The sounds of gunfire contrasted by impassioned prayers ricocheted through the dark sky as hundreds – possibly thousands – of Taliban fighters on motorcycles stormed through the strategic northern Afghanistan city of Mazar-e-Sharif on Saturday night, celebrating into the early hours of Sunday.
But the dizzyingly quick overthrow of Mazar, a microcosm of what is sweeping across a crumbling Afghanistan, begs to jarring question: how did they take the key city and one that has notoriously boasted a staunchly anti-Taliban sentiment, so smoothly?
The Taliban cruised through seemingly with very little resistance or shots fired, just hours after rumors ran rampant that the first of three frontlines was breached.
However, one Afghan official who I reached by phone late Saturday afternoon assured me that the city would hold for at least another 48 hours. Make that closer to 48 minutes.
Perhaps most strikingly was the evident lack of air support despite the billions spent by the Americans to train and equip the highly-touted Afghan Air Force.
The fight was over barely before it has begun.
According to multiple intelligence and security sources, a deal to hand the city over was quietly struck between the Taliban and an Afghan National Army commander to hand over the city in advance.
Yet no other parties to the fight – including uprising forces commanded by local leaders Marshal Abdul Rashid Dostum and Atta Muhammad Nur – were said to have been notified of the secret handover, leaving those left standing simply stunned.
“We are still trying to work out what happened,” an Afghan government official said. “Many are saying there was a plot, a betrayal.”
Less than 24 hours before Mazar fell, Afghan Special Forces Col. Safiullah Mohammadi noted that a large portion of battlefield losses stem from internal corruption within the government forces being paid off by the Taliban or sharing inside information.
“The corruption isn’t new,” he said. “But it has gotten really bad.”
Another Afghan defense official pointed out that the cash-swathed Taliban typically pays off as much of the leadership as possible in order to have the defect, another key battlefield tactic.
In its July 2021 report, Special Inspector General for Afghanistan Reconstruction (SIGAR) said more than $88 billion had been spent on Afghanistan’s security over the protracted conflict, with now little to show for such an investment.
Most of the Taliban victors biking around the Mazar streets donning traditional shalwakaniz dress on Sunday appeared to be between the ages of twenty and thirty-five.

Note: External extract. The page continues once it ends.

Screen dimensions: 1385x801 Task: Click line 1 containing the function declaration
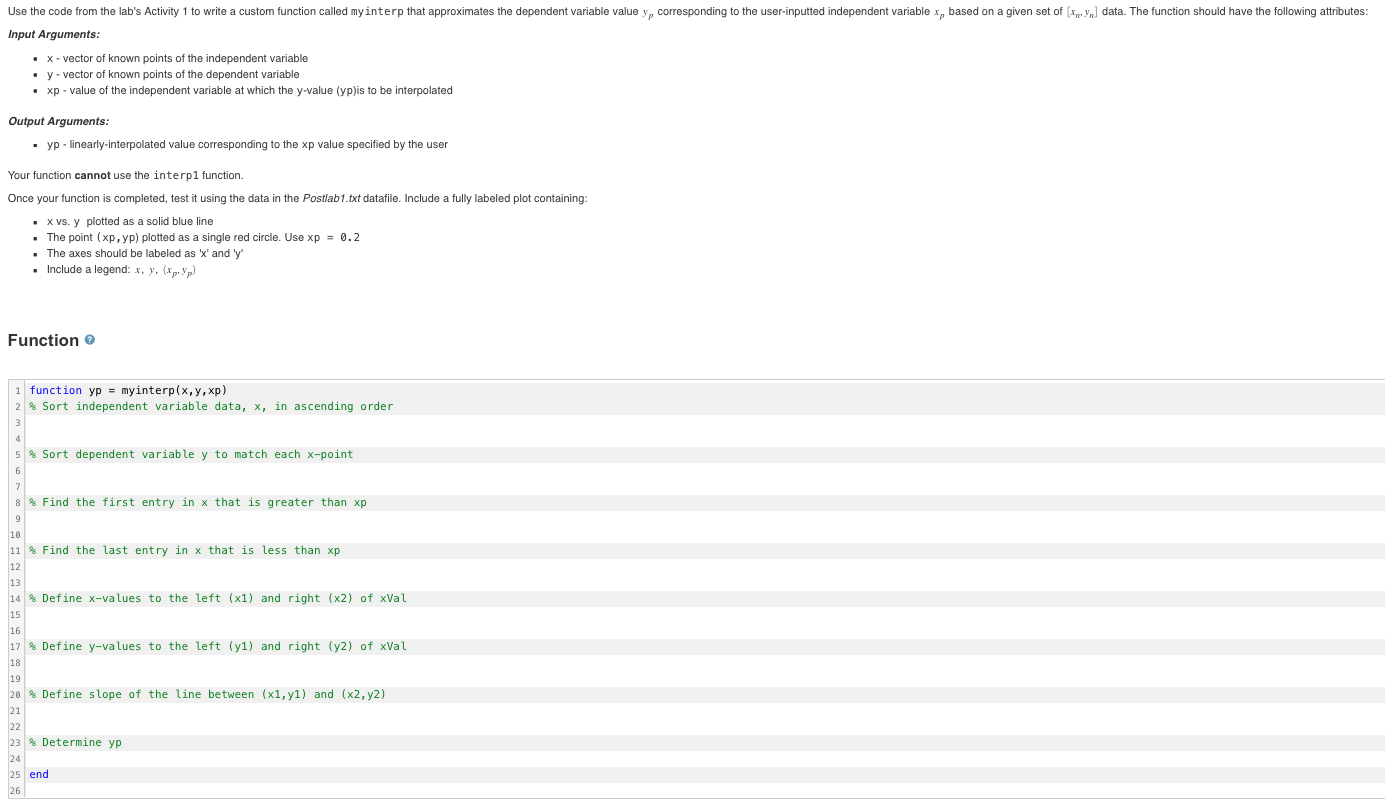127,390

And while lacking the experience of many of their well-trained Afghan Army enemies, they overpower in sheer numbers of fighters and high morale.
Their rapid gains in recent times could also be attributed to the freshly acquired arsenal of U.S, taxpayer-funded weapons ditched by fleeing Afghan forces.

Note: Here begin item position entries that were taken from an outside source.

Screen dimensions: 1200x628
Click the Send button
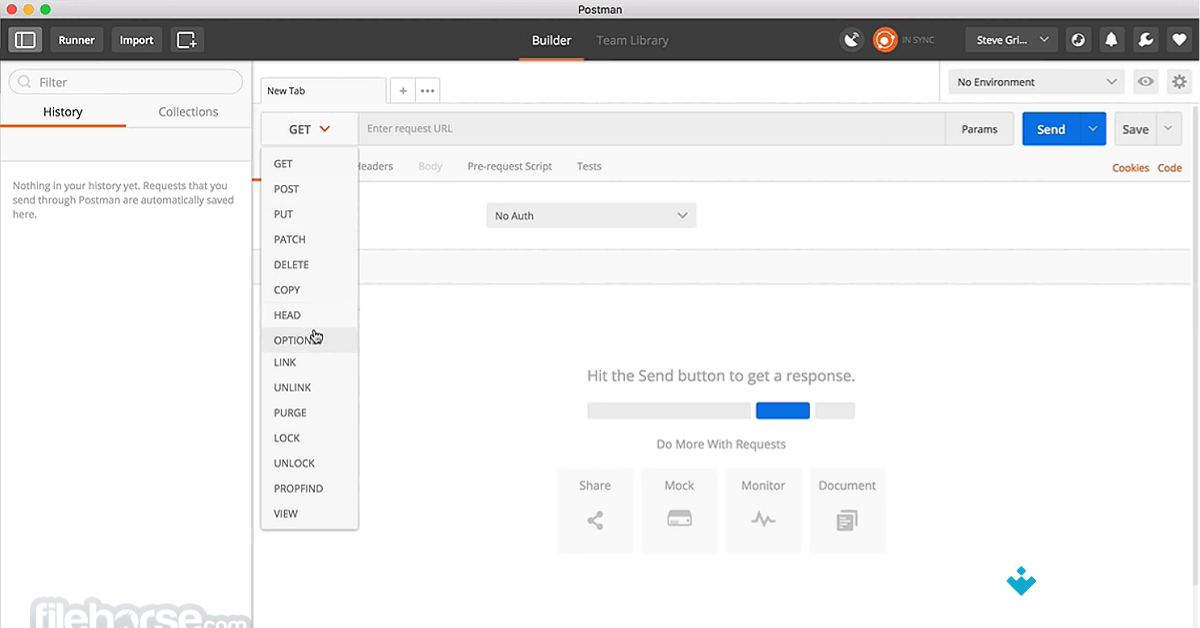tap(1050, 128)
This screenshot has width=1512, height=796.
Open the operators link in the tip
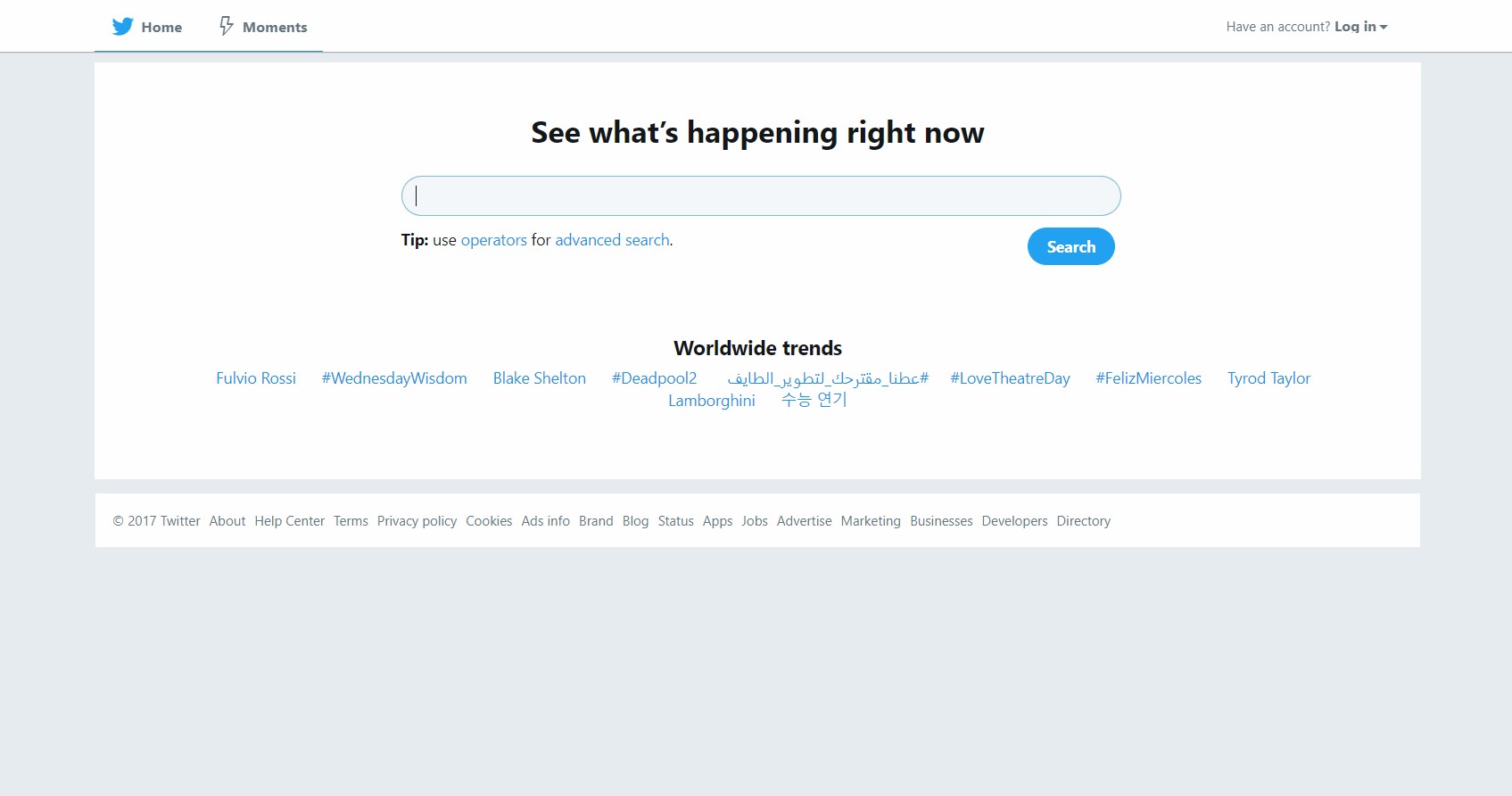[493, 240]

In the case of Mazar, thousands of Afghan military dumped their U.S. taxpayer-funded weapons with more than 10,000 soldiers fleeing toward the Uzbekistan border. And while Washington earlier this year pledged an additional $3.3 billion to fund Afghan security teams through 2024, it appears the central government will have long fragmented with the only major city – Kabul – left under the centralized system.
Meanwhile, an odd new reality washed over the strategic northern municipality on Sunday – this time with the newly-erected white-and-black Taliban flag hoisted high. There were no women to be seen in the streets, and instead, fresh faces racing motorcycles in a city that they have not controlled for twenty years. Mazar marked the first Taliban-run city to fall in the U.S. invasion after September 11.